>> START
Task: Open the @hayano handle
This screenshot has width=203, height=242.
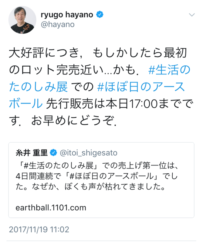Action: (x=58, y=25)
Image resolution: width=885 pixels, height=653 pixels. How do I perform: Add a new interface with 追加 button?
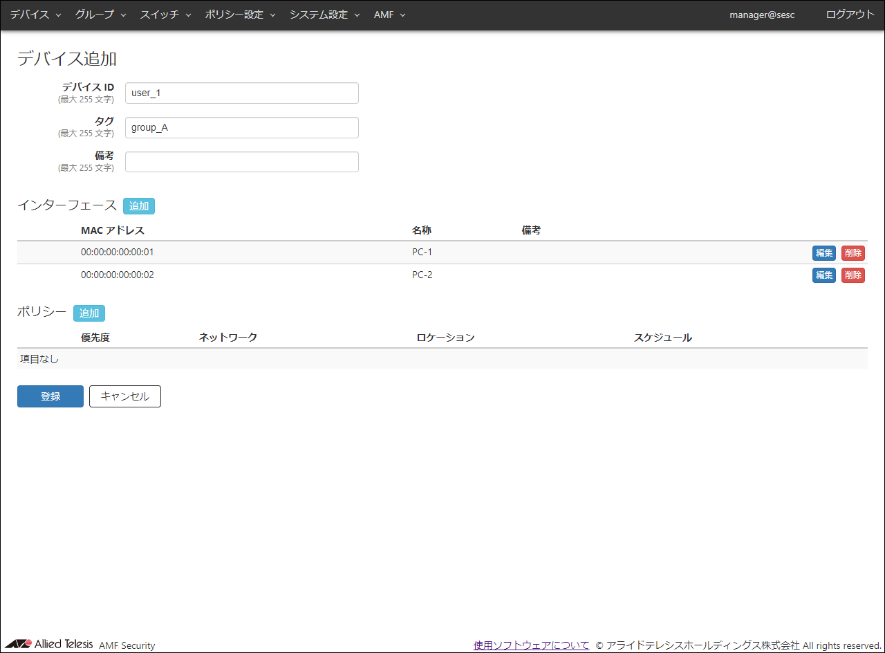pyautogui.click(x=139, y=205)
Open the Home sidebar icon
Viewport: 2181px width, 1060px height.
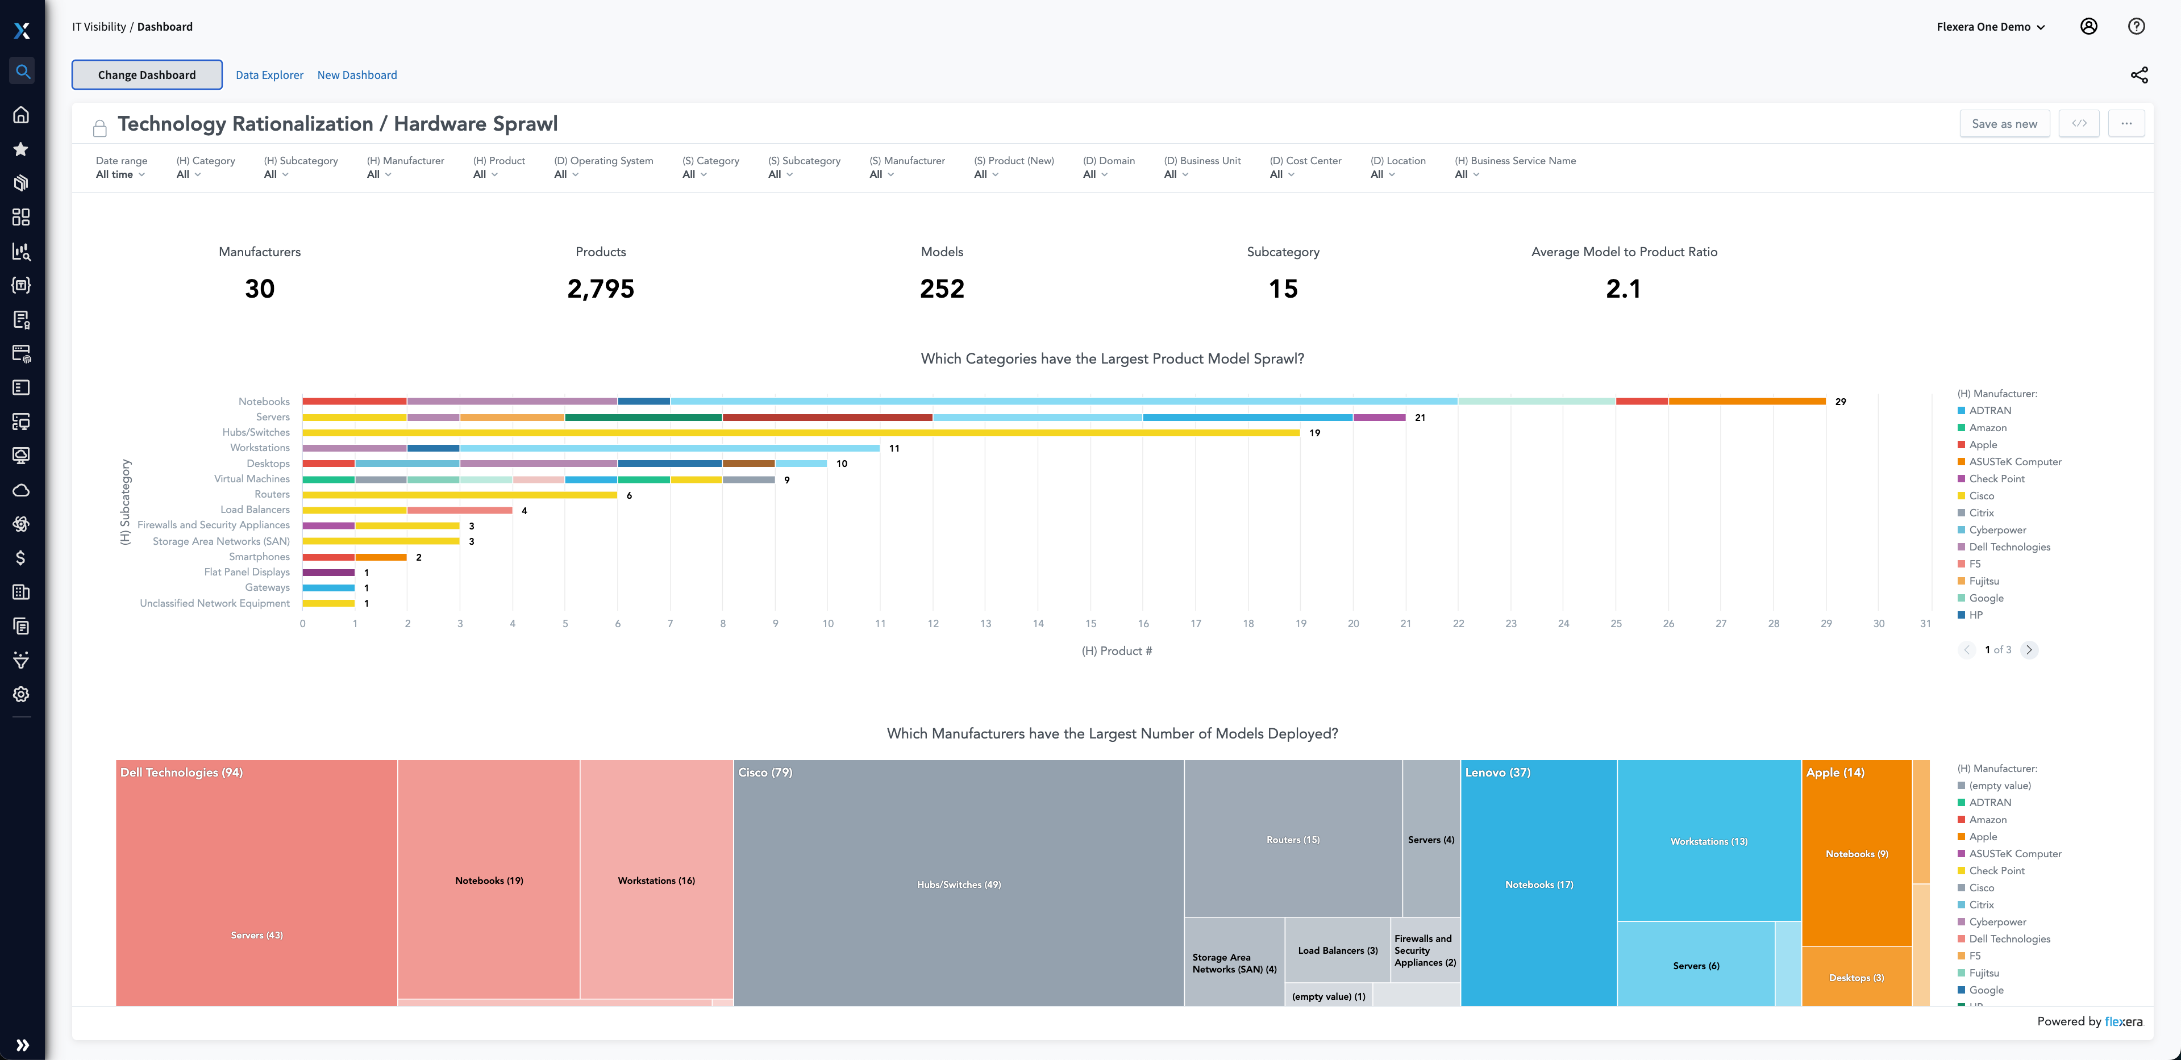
>> END
• **WRITTEN PROBLEM**: Copy the listing above word for word, leaving out the pictures.

• **RESPONSE TO THE EXERCISE**:
Task: Open the @hayano handle
This screenshot has width=203, height=242.
Action: (x=58, y=25)
Image resolution: width=885 pixels, height=653 pixels. How do I perform: Add a new interface with 追加 button?
pyautogui.click(x=139, y=205)
Open the Home sidebar icon
Viewport: 2181px width, 1060px height.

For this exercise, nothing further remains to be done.